Ongoing Shipbuilding Subsidy Row Takes a New Turn

EU Joins Japan in Appeal to WTO over South Korea
Shipping News Feature
SOUTH KOREA – JAPAN – EUROPEAN UNION – Some sixteen years ago the EU got in a bun fight with South Korea over some 200 loans made to that country's shipbuilders by the government which were deemed by the EU to be illegal subsidies. By 2005, having not had what it considered satisfaction from the World Trade Organisation (WTO) which heard the case, the EU had introduced Temporary Defensive Mechanisms (TDMs) which the Koreans appealed to the WTO violated the terms of the mutual trade agreements.

Now, in a rerun of the argument, the EU has requested it be allowed to join an existing complaint by Japan which alleges illegal subsidies are still being paid to shipbuilders to enable them to secure and complete contracts. The Subsidy and Countervailing Measures (SCM) and General Agreements on Tariffs and Trade (GATT) 1994 agreements lay down terms which the Japanese claim have been ignored by the Koreans. These agreements cover all aspects of the design, development, construction and marketing of a wide range of vessels, from container ships to oil, dry and gas carriers.
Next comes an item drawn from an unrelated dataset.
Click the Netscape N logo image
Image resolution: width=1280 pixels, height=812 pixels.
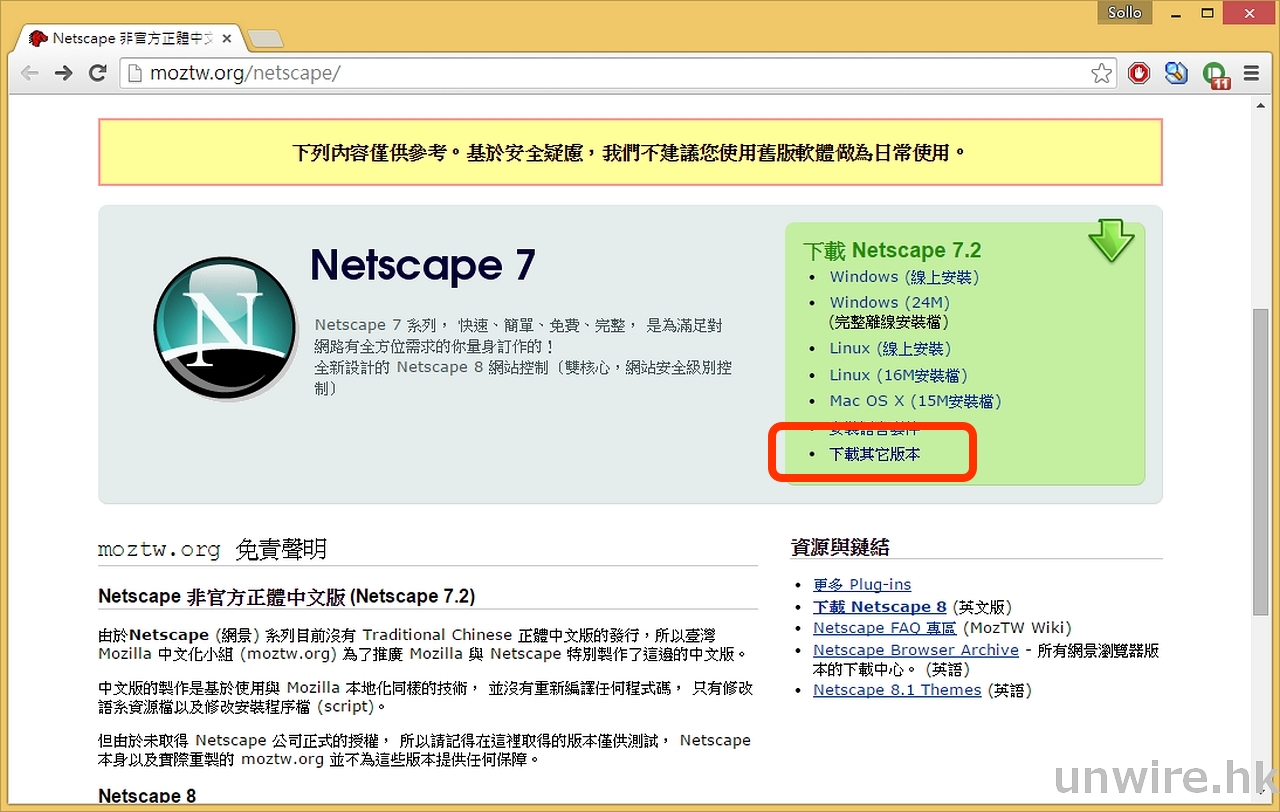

After some salad days for the country’s shipbuilders times have been tougher of late for the Korean yards with fierce competition, particularly from Asian neighbours, whilst estimates put the EU’s influence in the industry at between 20 and 30% of all maritime technological development. This includes many of the engines used to power the world fleet, plus a range of other equipment.

With the shipbuilding industry now long on production facilities and short on orders this is likely to be a bitter dispute which will run for some time under the contemplative gaze of the WTO.